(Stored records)
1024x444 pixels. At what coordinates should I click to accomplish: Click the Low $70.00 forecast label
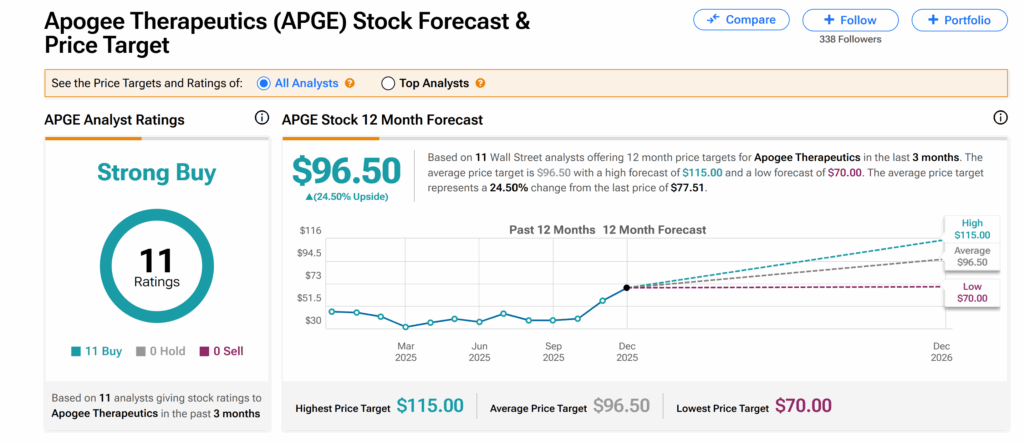click(x=971, y=292)
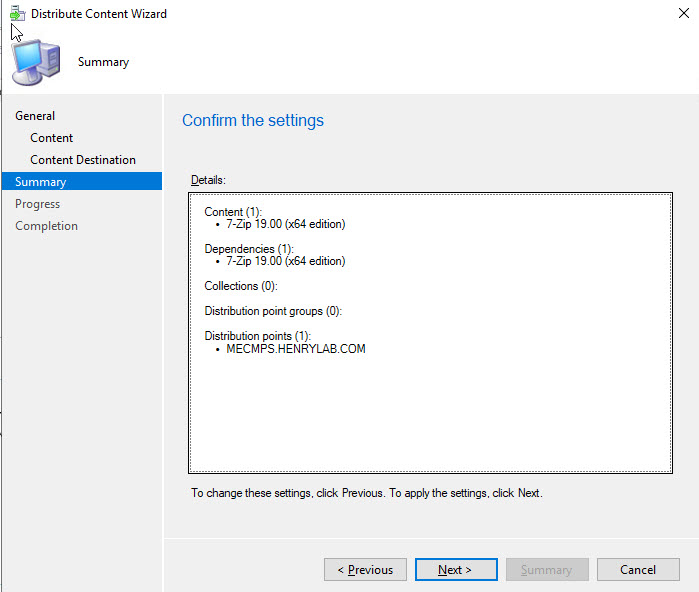Select the MECMPS.HENRYLAB.COM distribution point line
699x592 pixels.
296,349
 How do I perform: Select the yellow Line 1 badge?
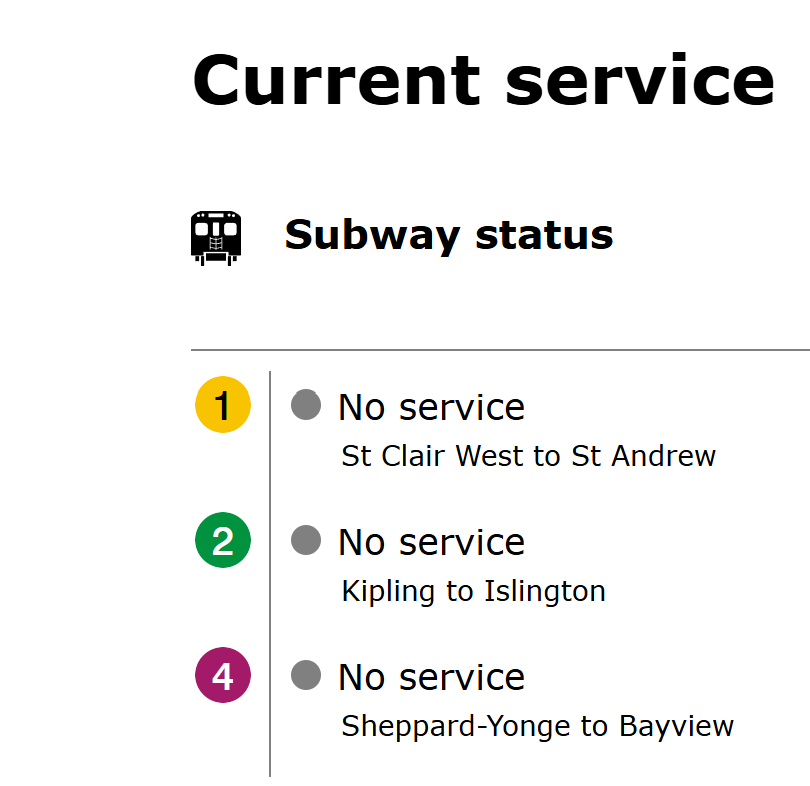(222, 406)
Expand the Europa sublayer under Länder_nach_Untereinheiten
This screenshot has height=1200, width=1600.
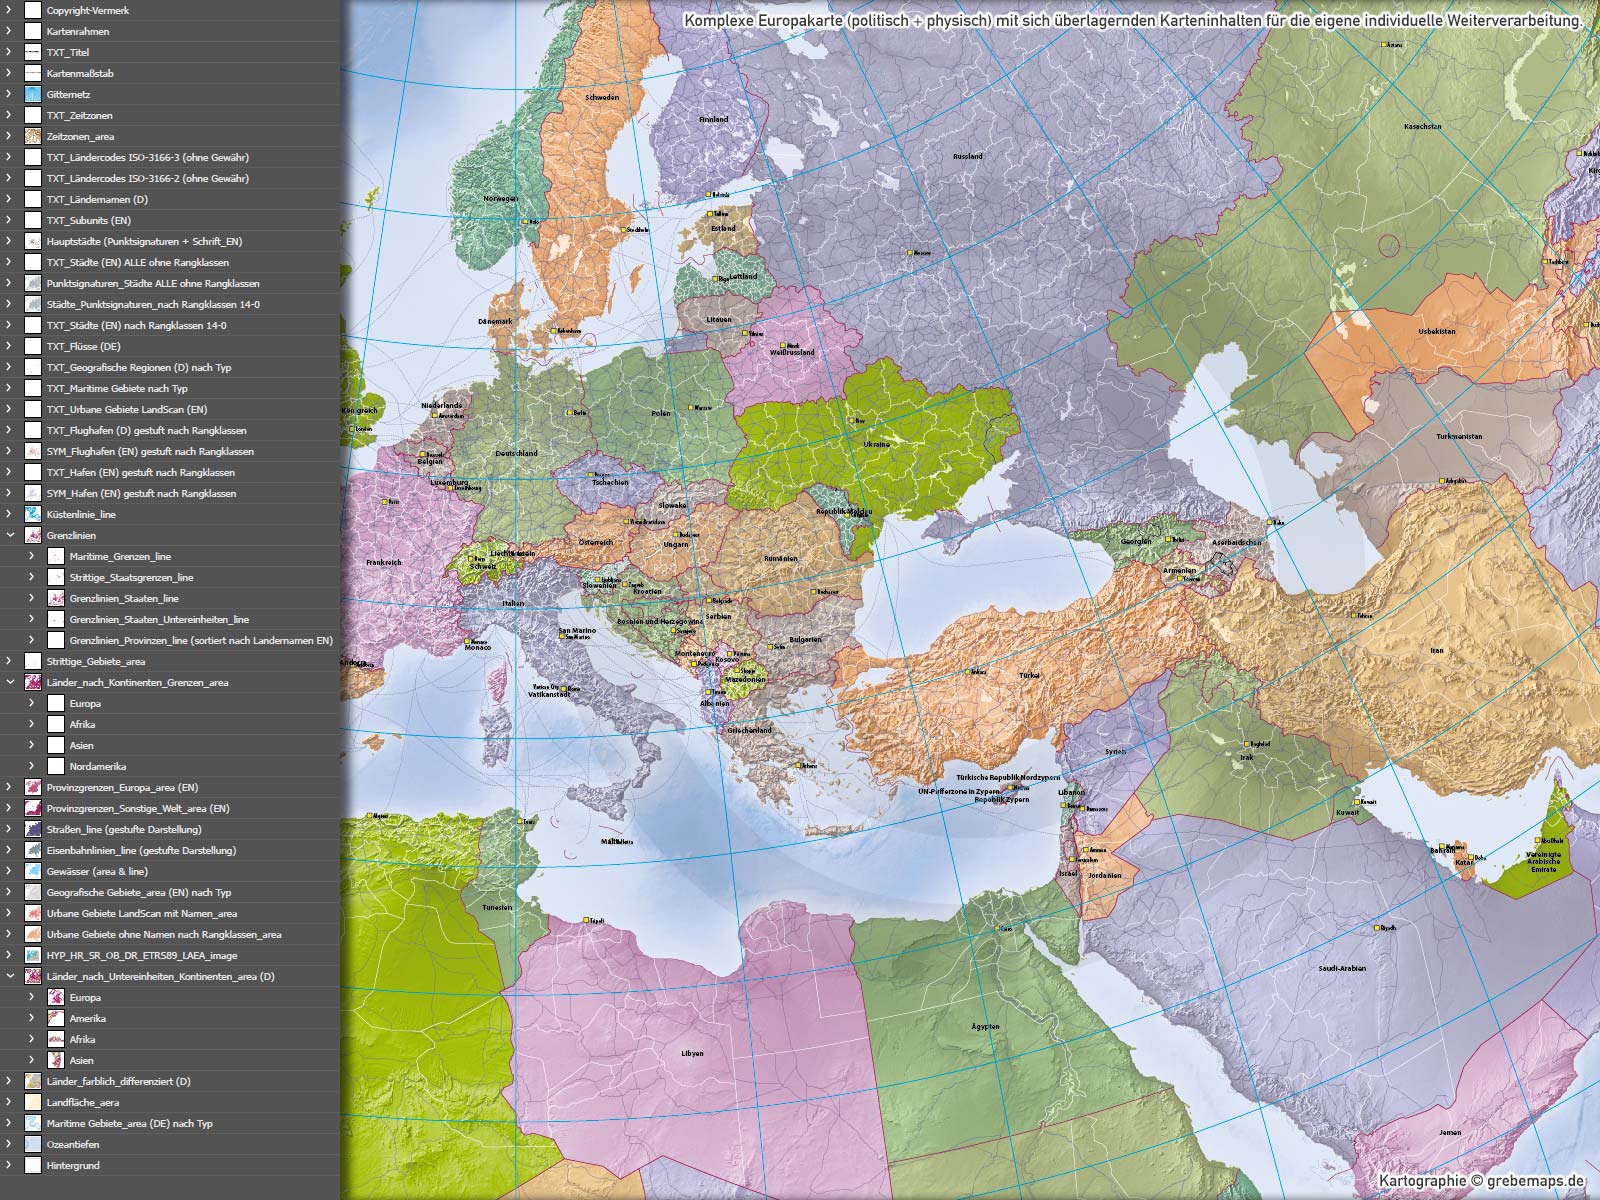coord(32,997)
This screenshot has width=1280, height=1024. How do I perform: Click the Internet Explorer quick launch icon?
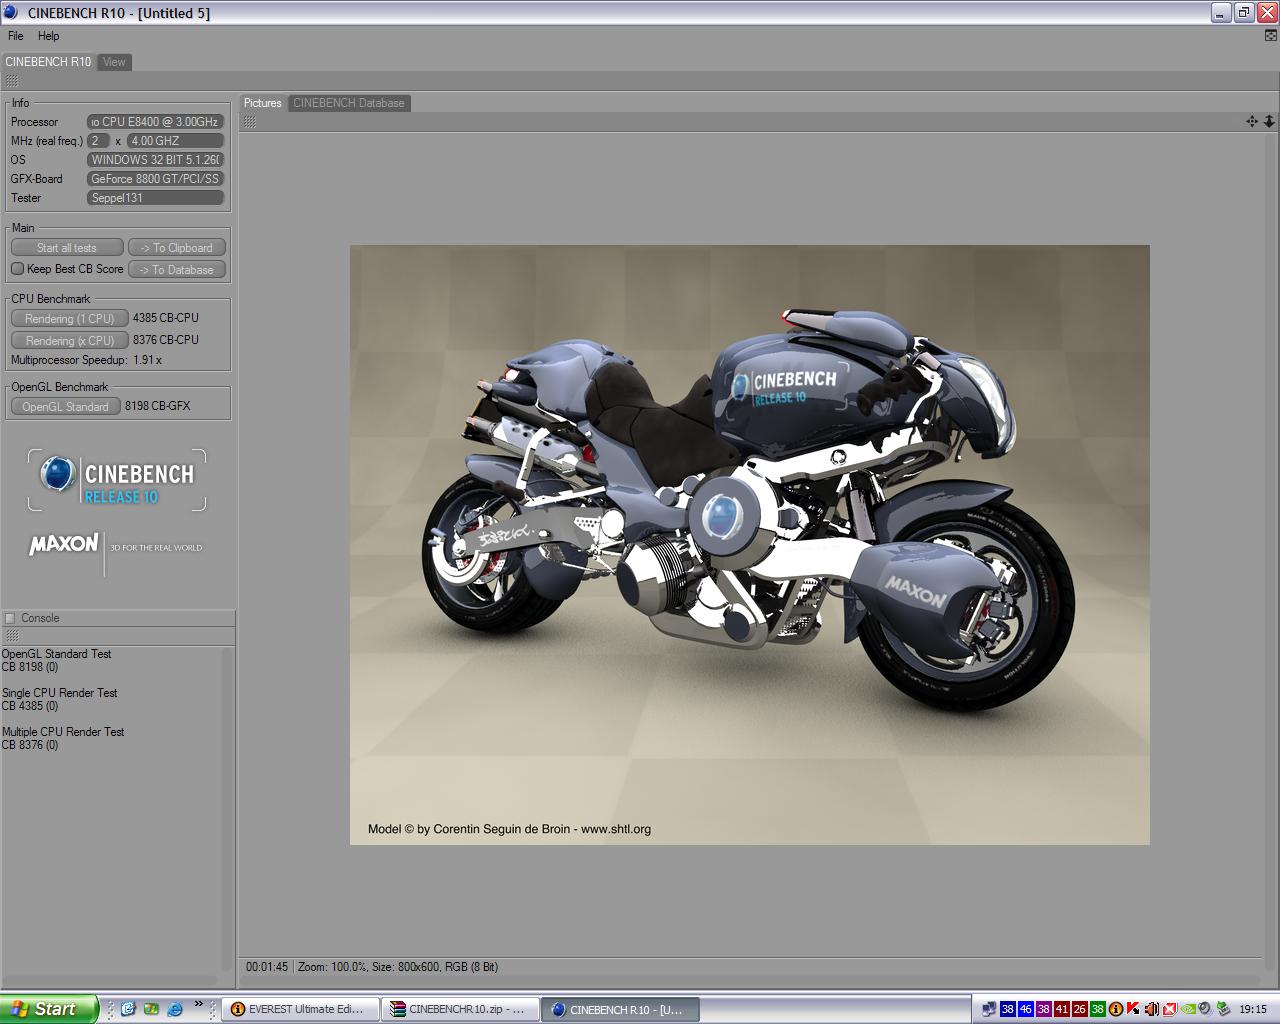coord(174,1009)
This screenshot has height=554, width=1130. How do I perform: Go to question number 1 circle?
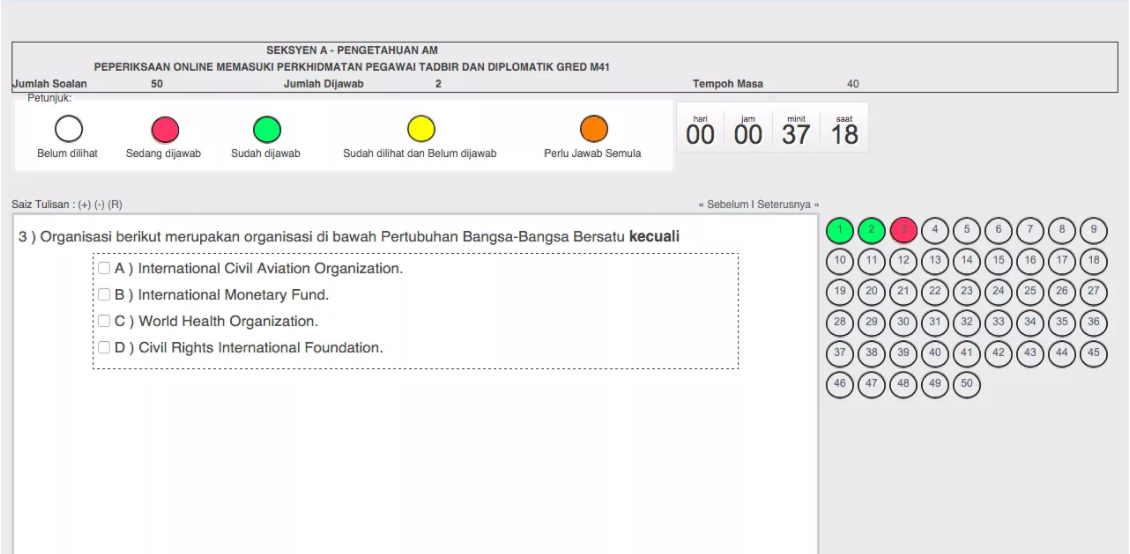coord(841,230)
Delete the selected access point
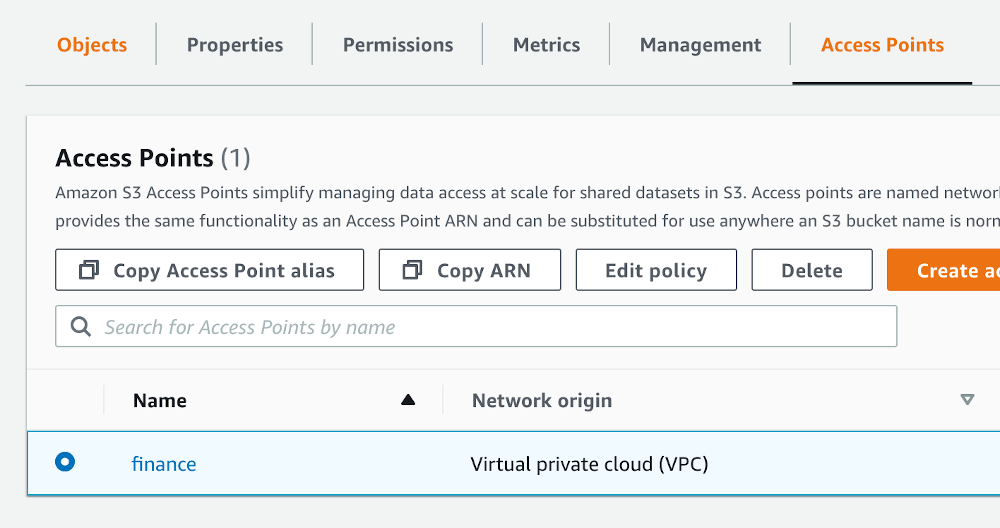This screenshot has width=1000, height=528. click(812, 270)
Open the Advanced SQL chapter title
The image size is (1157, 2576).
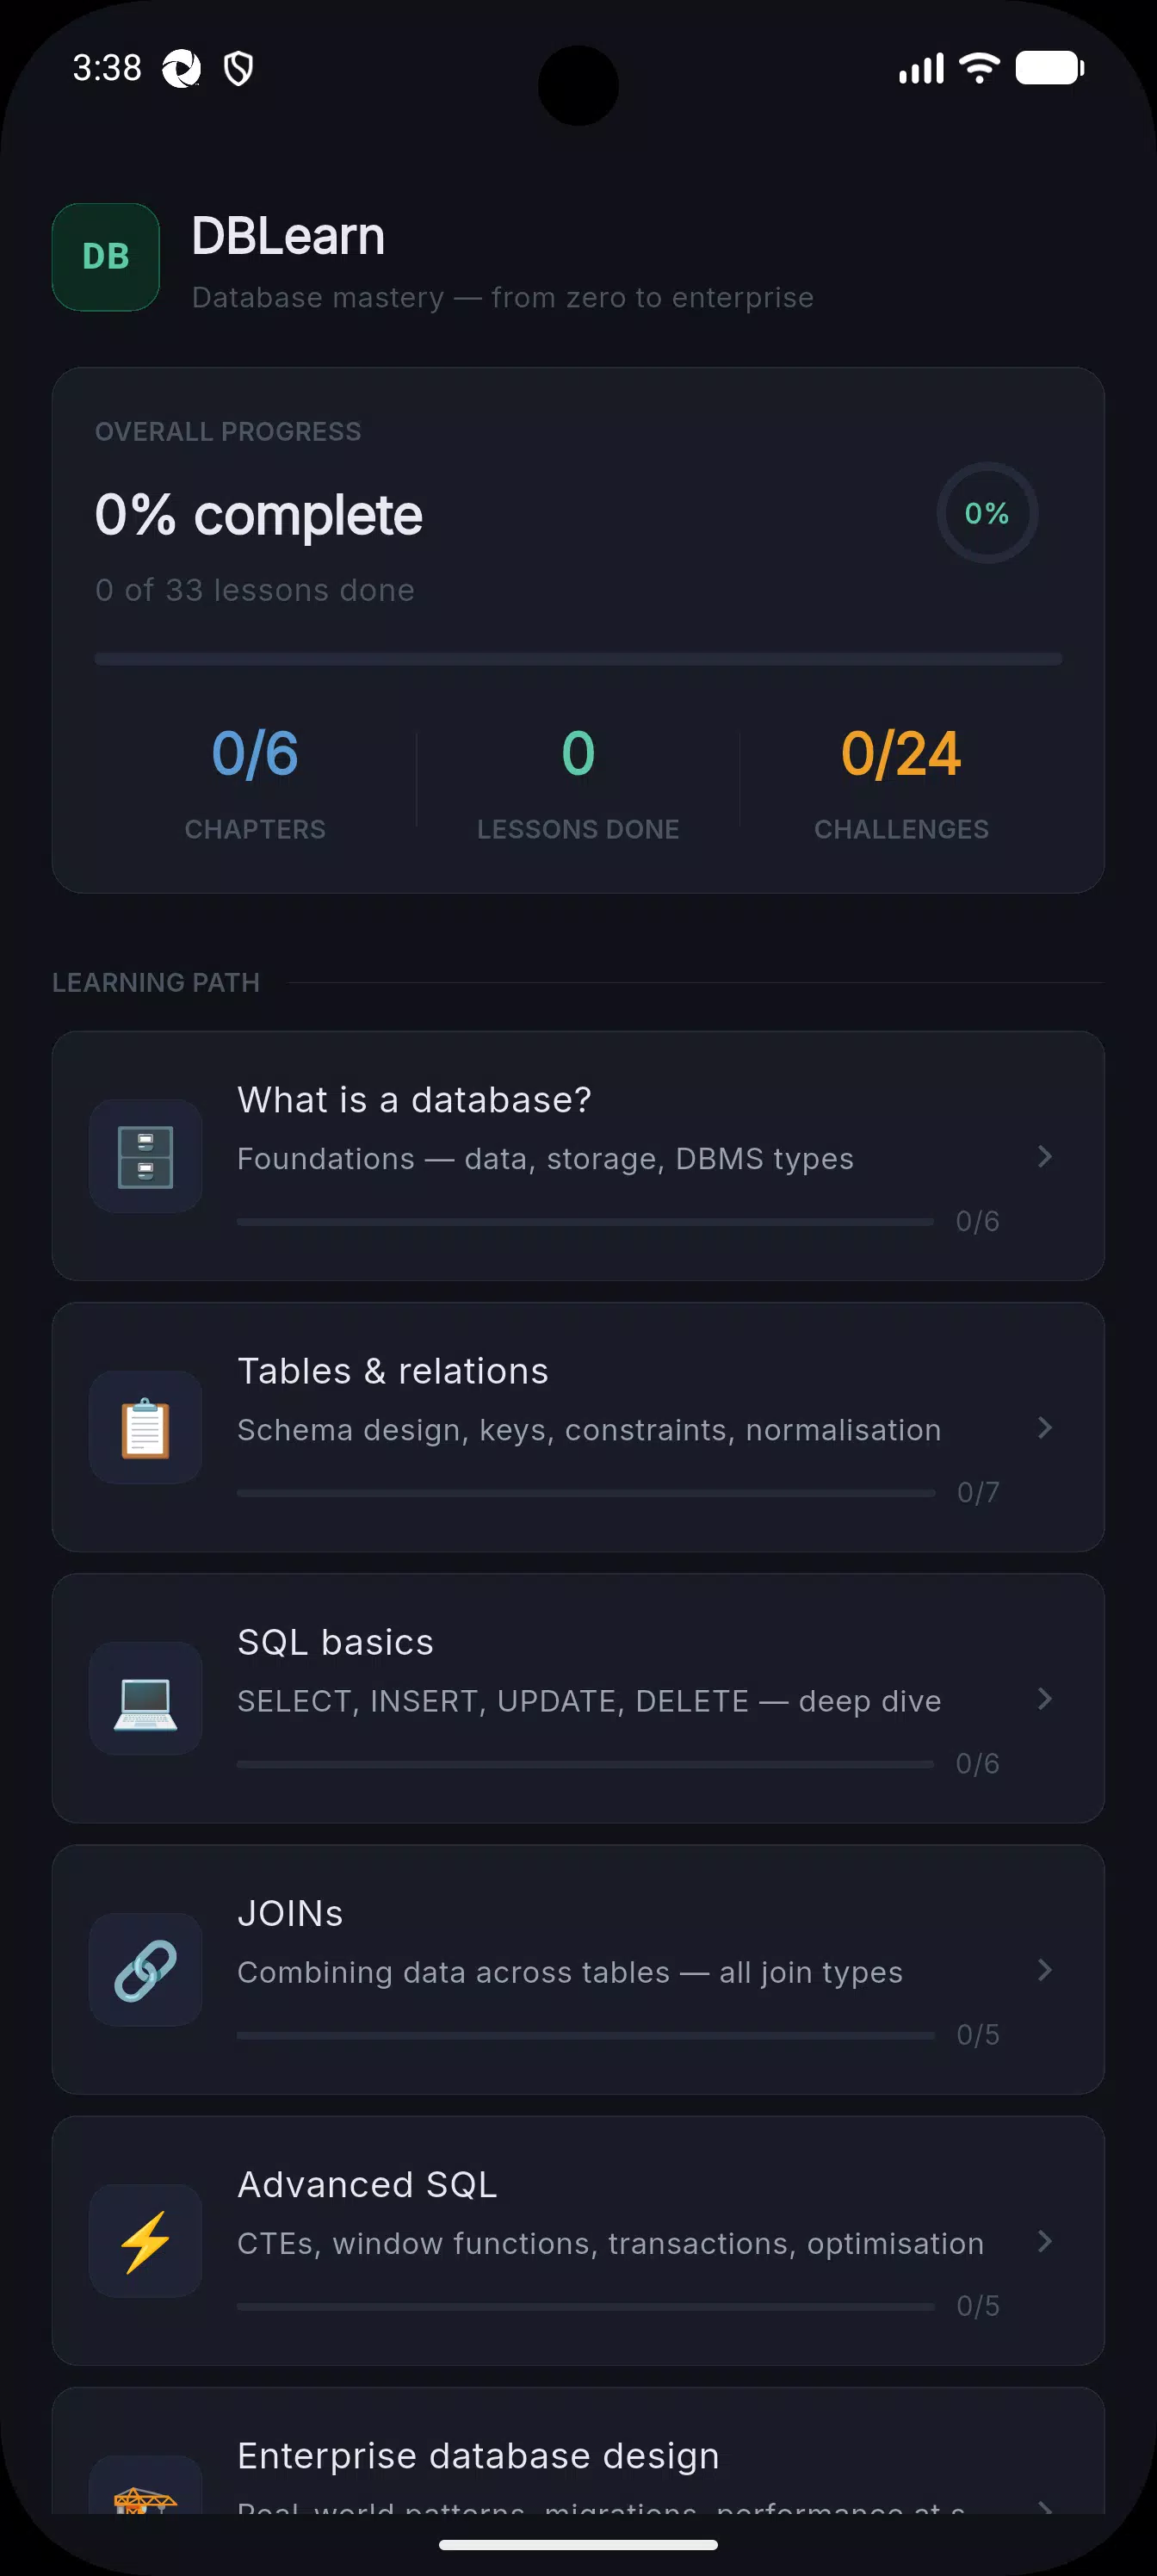tap(367, 2184)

- **PROBLEM TO SOLVE**
A verbatim copy of the data, free of pictures, is the expected answer.

- **WRITTEN REPLY**
1024x444 pixels. At what coordinates should I click to accomplish: Click the Low $70.00 forecast label
click(x=971, y=292)
Select the MECMPS.HENRYLAB.COM distribution point line
699x592 pixels.
296,349
 How do I perform: Select the yellow Line 1 badge?
(222, 406)
Expand the Europa sublayer under Länder_nach_Untereinheiten
This screenshot has height=1200, width=1600.
coord(32,997)
This screenshot has width=1280, height=1024. How do I perform: Click the Internet Explorer quick launch icon?
coord(174,1009)
This screenshot has height=554, width=1130. How do I perform: Go to question number 1 circle?
coord(841,230)
Delete the selected access point
This screenshot has width=1000, height=528. click(812, 270)
Open the Advanced SQL chapter title
The image size is (1157, 2576).
tap(367, 2184)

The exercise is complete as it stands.